■ Exercise details
Write out the entries below exactly as they appear, leaving out the pictures.
───── Listed entries ─────
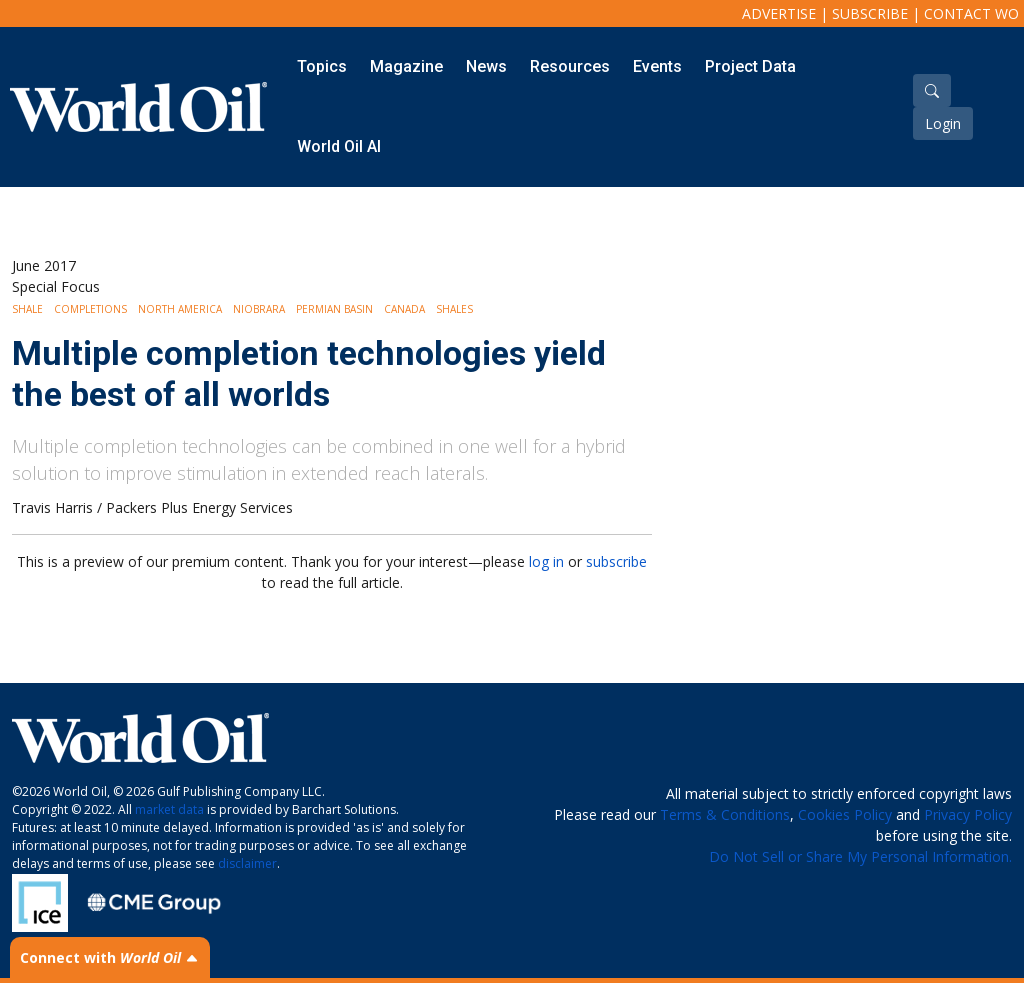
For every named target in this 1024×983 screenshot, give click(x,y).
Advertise (779, 13)
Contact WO (971, 13)
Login (943, 123)
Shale (27, 309)
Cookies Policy (845, 814)
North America (180, 309)
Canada (404, 309)
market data (169, 809)
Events (657, 66)
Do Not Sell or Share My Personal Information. (860, 856)
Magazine (406, 66)
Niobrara (259, 309)
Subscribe (870, 13)
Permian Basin (334, 309)
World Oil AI (339, 146)
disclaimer (247, 863)
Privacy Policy (968, 814)
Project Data (750, 66)
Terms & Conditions (725, 814)
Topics (322, 66)
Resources (570, 66)
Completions (90, 309)
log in (546, 561)
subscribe (616, 561)
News (486, 66)
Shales (454, 309)
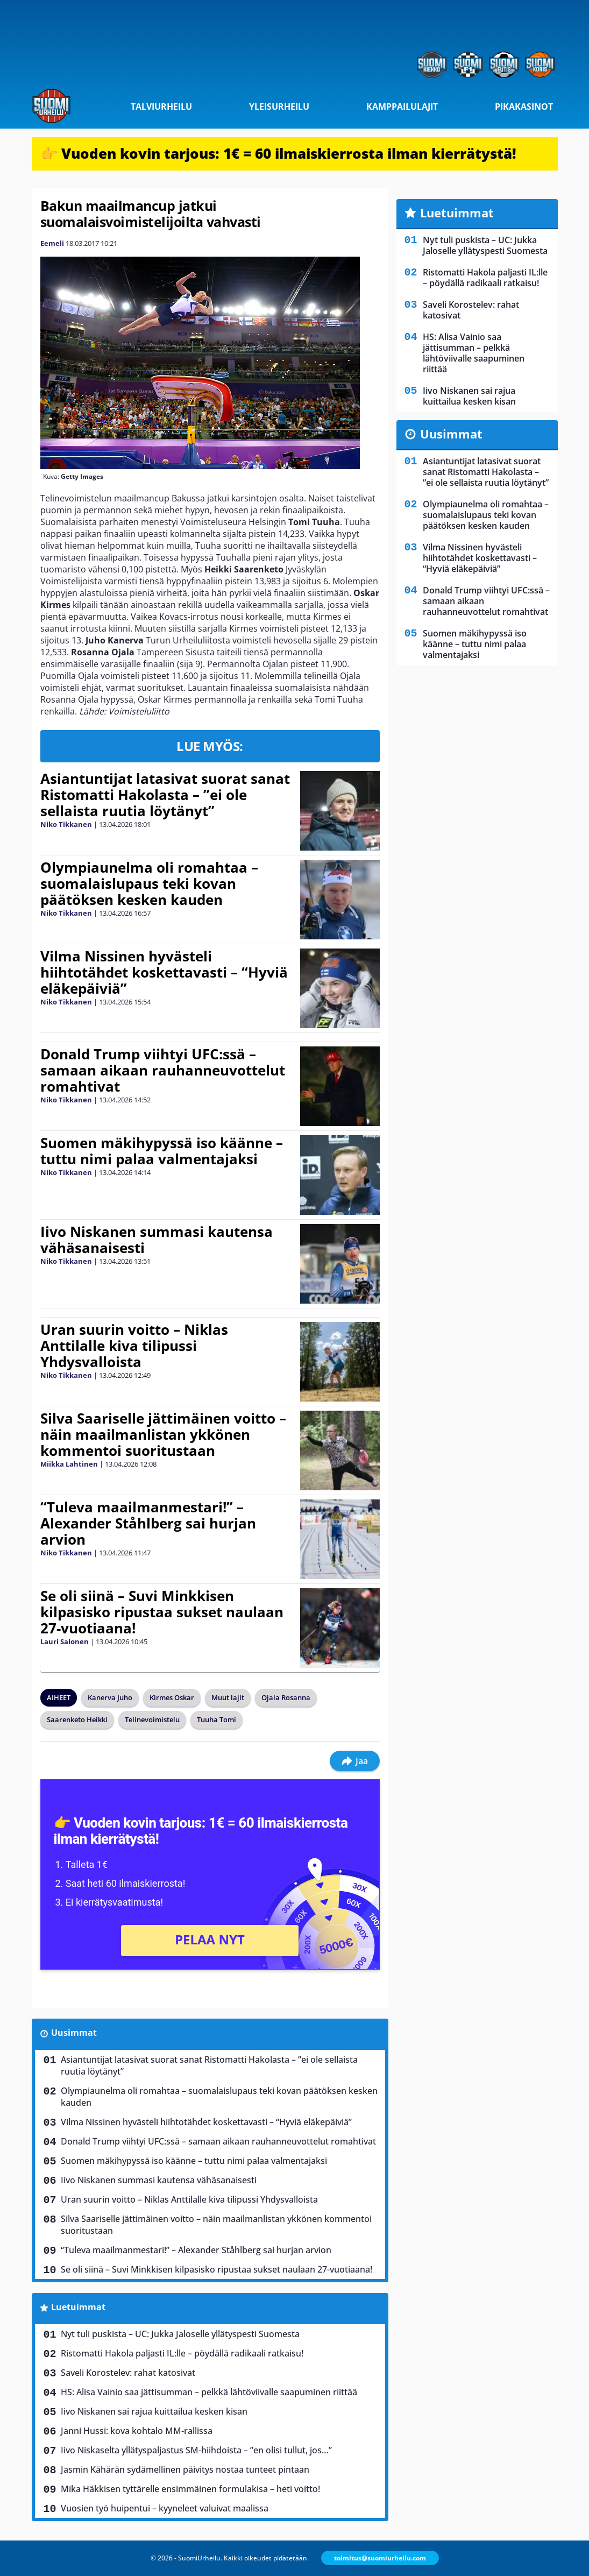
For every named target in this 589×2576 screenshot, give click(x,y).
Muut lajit (227, 1697)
─────
■ Output of the exercise
For every named target in this 1024×983 screenshot, give click(x,y).
Advertise (779, 13)
Contact WO (971, 13)
Login (943, 123)
Shale (27, 309)
Cookies Policy (845, 814)
North America (180, 309)
Canada (404, 309)
market data (169, 809)
Events (657, 66)
Do Not Sell or Share My Personal Information. (860, 856)
Magazine (406, 66)
Niobrara (259, 309)
Subscribe (870, 13)
Permian Basin (334, 309)
World Oil AI (339, 146)
disclaimer (247, 863)
Privacy Policy (968, 814)
Project Data (750, 66)
Terms & Conditions (725, 814)
Topics (322, 66)
Resources (570, 66)
Completions (90, 309)
log in (546, 561)
subscribe (616, 561)
News (486, 66)
Shales (454, 309)
For every named target in this 589×2576 screenshot, give click(x,y).
Muut lajit (227, 1697)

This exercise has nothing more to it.